Ce que le Parlement a voté dans la loi sur l'économie sociale et solidaire – qui est un engagement du Président de la République – visait à faciliter la reprise par les salariés d'entreprises en bonne santé ne trouvant pas de repreneurs. Après avoir débattu de différentes solutions, allant du droit de préemption à l'offre préférentielle de rachat par les salariés, nous en avons choisi une ayant le mérite de respecter la Constitution, le droit de propriété et la liberté du commerce. Il s'agissait de faire en sorte que les salariés soient informés lorsque leur entreprise est à vendre, pour qu'ils puissent la racheter. Nous constations, sur la foi d'études assez nombreuses, que 10 % seulement des cédants anticipent la vente, ce défaut d'anticipation provoquant la destruction de dizaines de milliers d'emplois, faute de repreneurs, dans des entreprises saines.

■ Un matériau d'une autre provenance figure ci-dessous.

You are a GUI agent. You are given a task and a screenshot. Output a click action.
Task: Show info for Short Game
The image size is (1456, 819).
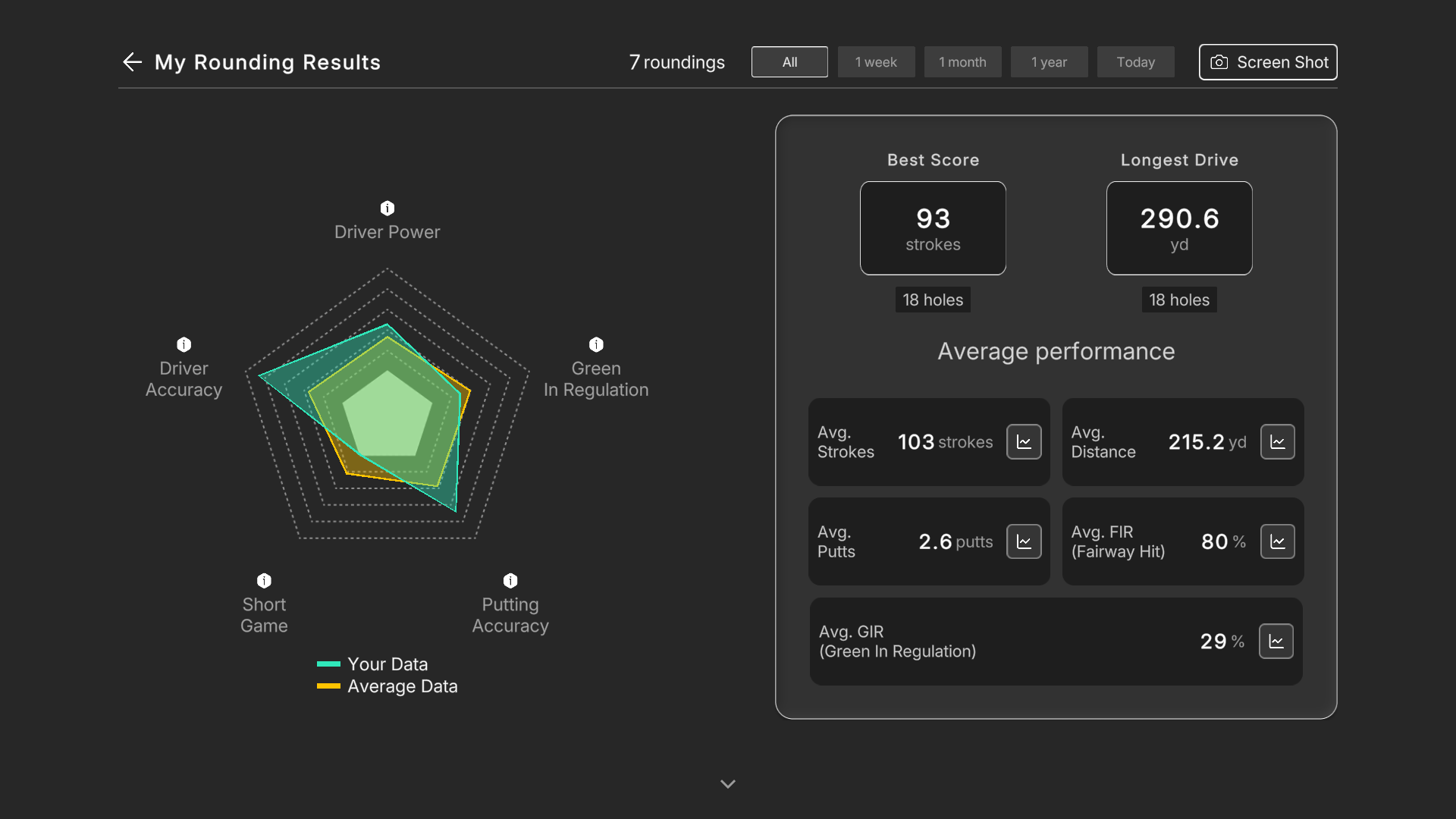pyautogui.click(x=264, y=580)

La loi a montré qu'il était parfaitement possible d'articuler objectif d'emploi et objectif social et elle a été votée à l'unanimité des groupes de gauche. Elle a ensuite connu divers aléas. Les services de l'État ont d'abord tardé à rédiger le décret devant préciser les conditions d'application de ces dispositifs au 1er novembre. Vous avez ensuite pris un décret qui modifie la nature de la loi : alors que nous prévoyions un dispositif visant à informer les salariés quand leur entreprise est à vendre, les salariés seront, selon ce décret, informés quand leur entreprise est déjà quasiment vendue. L'objectif du législateur était une information avant la phase de signing et non avant celle de closing, au moment où l'on procède au transfert de propriété.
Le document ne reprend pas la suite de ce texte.